A guide to walking designed for the staff of Leicester University leaves nothing to chance
My heart gave a little lift when I saw the title of a brochure from Leicester University. So, it had finally recognised this town wasn't big enough for both of us and had departed, leaving De Montfort the victor.
I couldn't wait to show my colleagues. It would be just the thing after an awayday spent discussing what there hadn't been time to discuss in the 14 or so meetings we had already had that month. Not for us a local hotel or country pub. Oh no, we had to go to the other side of the solar system, to Europa. "I'm not very good on rides," said a colleague as we prepared for blastoff at Leicester Space Museum, "I'm usually sick." A remark that made me wish I had sat behind instead of in front of him. The carriage began to shake as the engines roared. A sudden jolt, then stillness. We were in space. Our landing on Jupiter's best-known moon was a bumpy affair, but we arrived safely at the Atlantis conference room to discuss risk assessment for theatre trips. Should we include a section that covers students being offended by Shakespeare's obscenities, Beckett's absurdities and so on?
The discussion proved so riveting I forgot to show them the brochure, entitled University Walks . And I'm glad I didn't. For, as you have guessed, it didn't refer to Leicester University leaving town, but to a map of its grounds. Another disappointment. Somehow, I never get used to them. How could I, a literary critic, possibly have misread those two words? I would have to go back to basics. Which, funnily enough, is exactly what the sports and recreation team did in producing this little masterpiece. They have clearly taken to heart the old saying, "Don't run before you can walk." Just because you have been putting one foot in front of the other since you were about one and a half doesn't mean you are doing it properly. Which is why staff at Leicester have been issued with this helpful leaflet. It details exactly how they should perambulate. So, if you see someone with their head held high, their eyes focused five to seven metres in front of them, their chin parallel to the ground, their arms swinging and their pelvis tucked under their torso, then you will know which university they are from. Who knows? It may catch on and one day we could all be doing the Leicester Walk. "Any time you are Leicester Way,/ Any evening, any day,/ You'll find us all,/ Doin' the Leicester Walk. Oi!"

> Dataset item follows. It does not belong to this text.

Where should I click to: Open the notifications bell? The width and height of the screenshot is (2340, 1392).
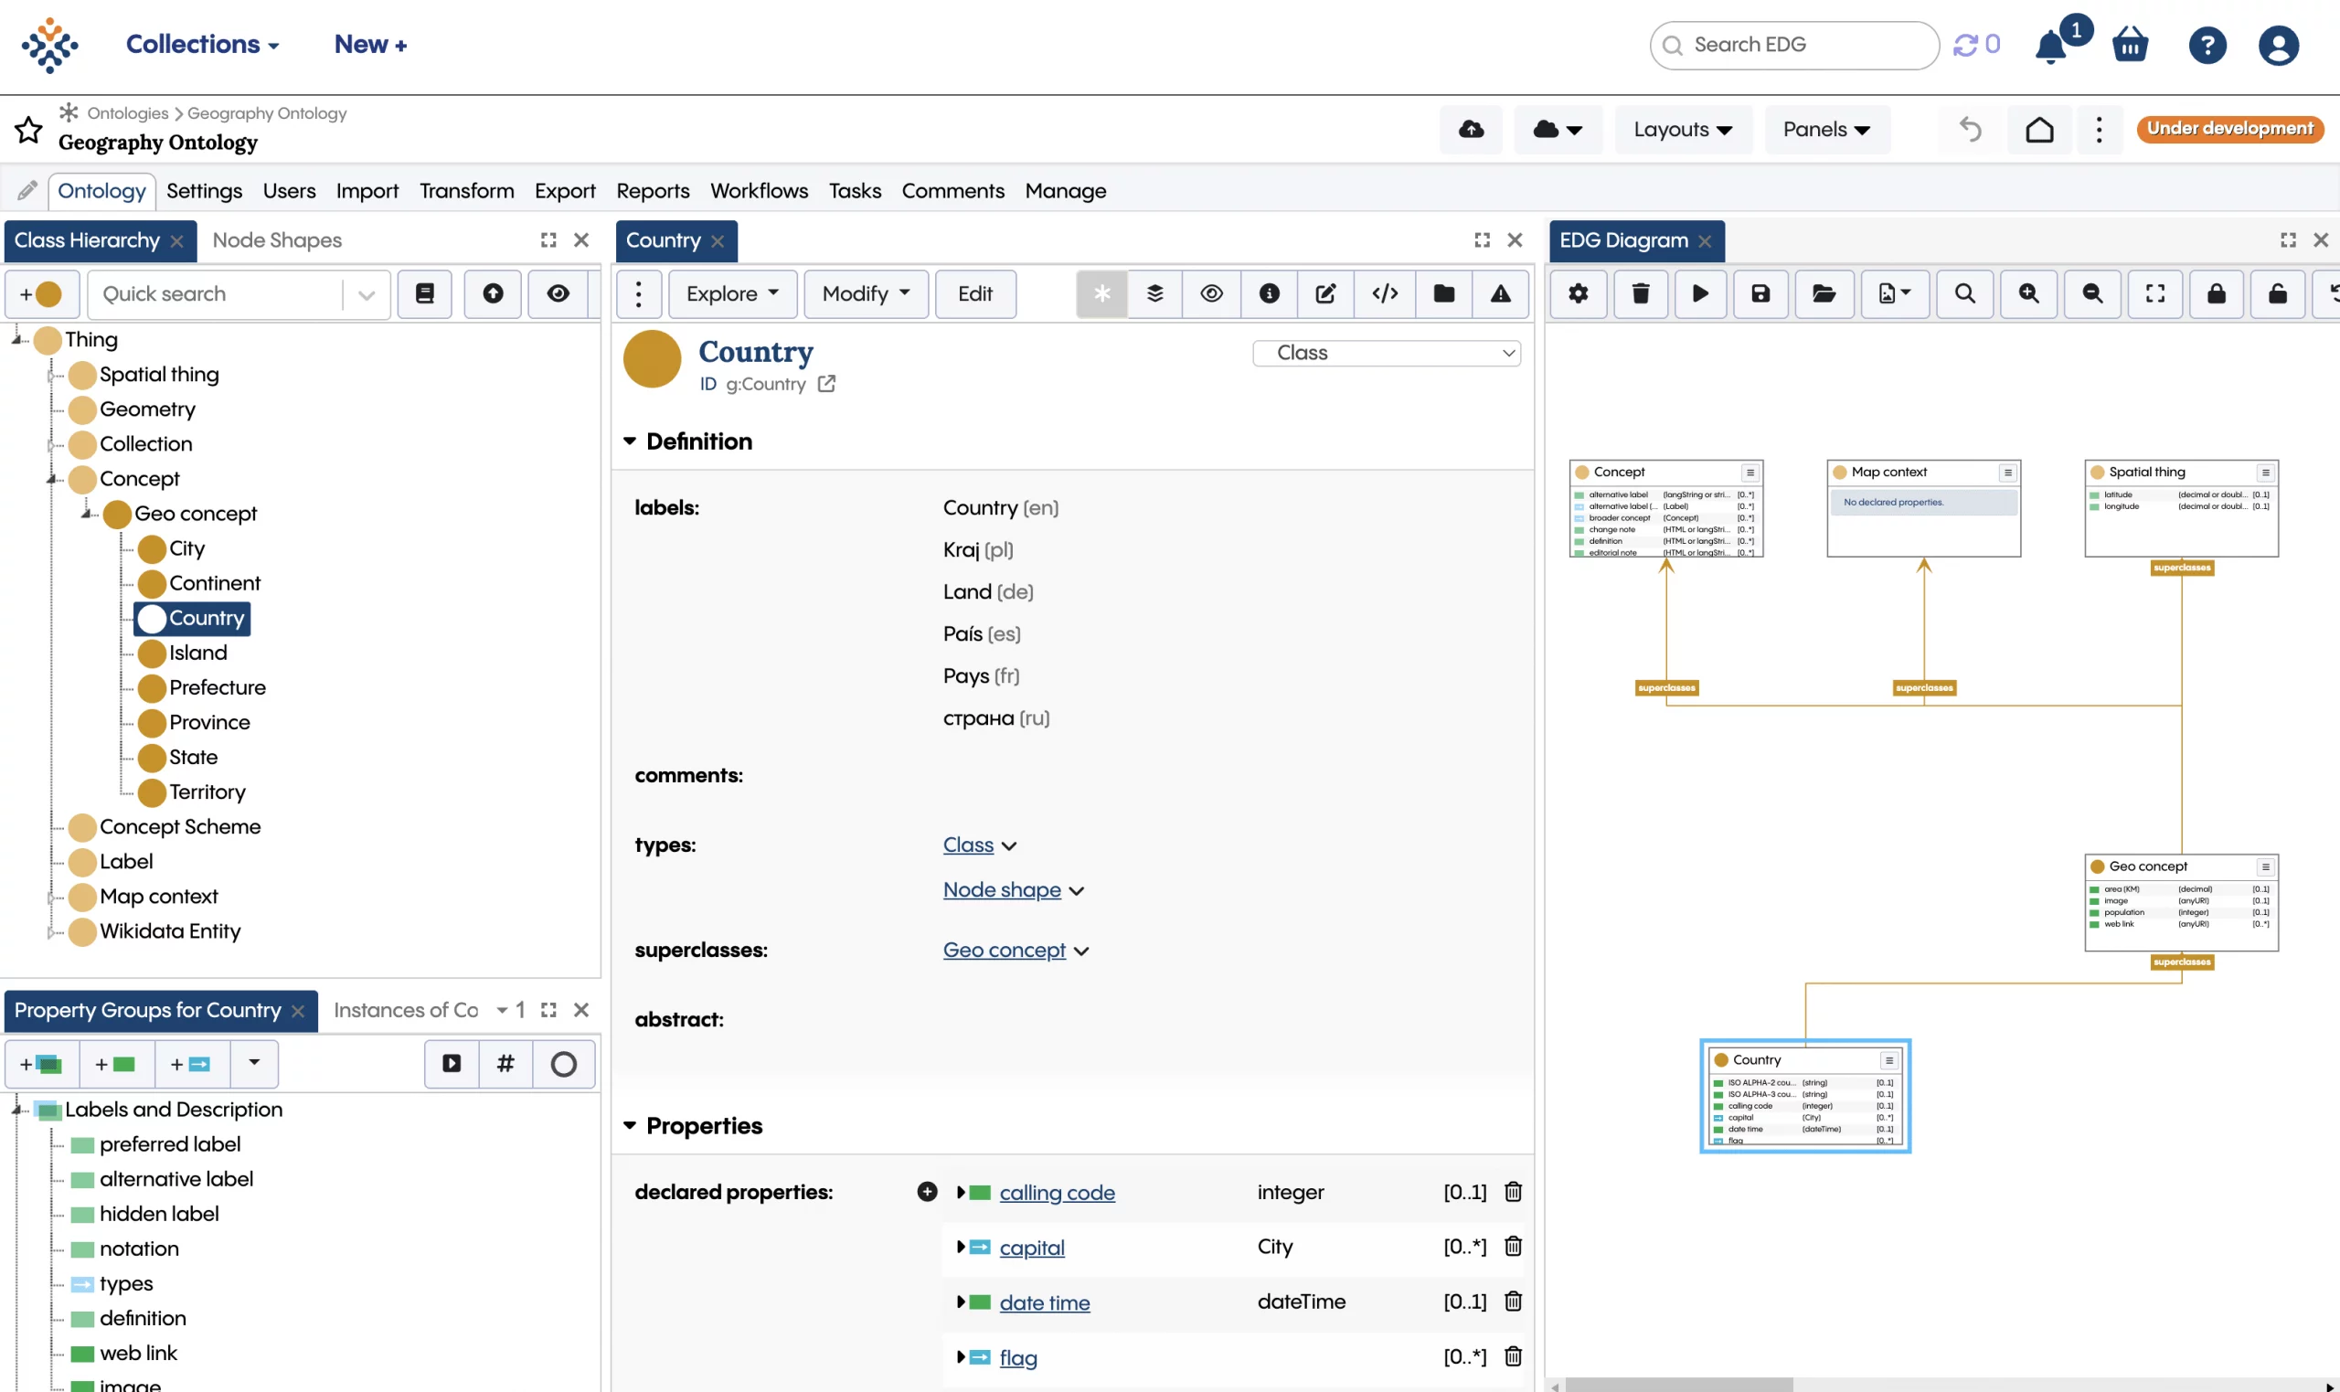point(2051,45)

We tend to take walking for granted. But if that's our attitude towards a partner, we may wake up one morning to find them gone. So it is important we learn to appreciate our legs in case they do the same. You say that's impossible. I say we live in a strange and deeply disturbing universe. At least in higher education. The authors of University Walks are certainly taking no chances. A good starting point, they say, is to think about why we walk. They produce 18 reasons, but not one of them is because you want to get from A to B. From now on, I will be concentrating so hard on toning my bum that I'll probably forget where I am going. Which, in some cases, is a blessing. Not that departmental meetings don't have points of interest. They do. Lots of them, in fact, all iterated at great length.

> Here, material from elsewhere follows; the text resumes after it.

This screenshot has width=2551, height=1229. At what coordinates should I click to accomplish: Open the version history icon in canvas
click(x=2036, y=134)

Having satisfactorily met the assessment criteria of "Why walk?", staff progress to the more advanced module, "Walking goals". There are four: health maintenance, functional fitness, cardiovascular fitness and weight management. To achieve these various goals, staff must adopt a variety of techniques from the stroll to the power walk. There are also generic rules: warm up; wear the right clothes; take a bottle of water; motivate a mugger, carry a mobile. Maybe I got that last one wrong.
Why doesn't De Montfort take this much care of us? It's never issued any guidelines on how to cross that busy road, which we must do if we want coffee.
All the effort Leicester staff put into walking means they are too tired to work. They can't even catch up on rainy days because then there's a special indoor route to follow. Staff have a choice of staircase to climb, left or right, depending on their political inclination. Up they go and down they come - perhaps by hurling themselves over the banister in despair at a system that thinks walkies demand the sort of attention that should be reserved for deciphering the Derveni papyrus or formulating a unified field theory. If they leap in sufficient number, then Leicester will be no more and De Montfort triumphs. Either that or it opens the first university on Europa.
Gary Day is principal lecturer in English at De Montfort University.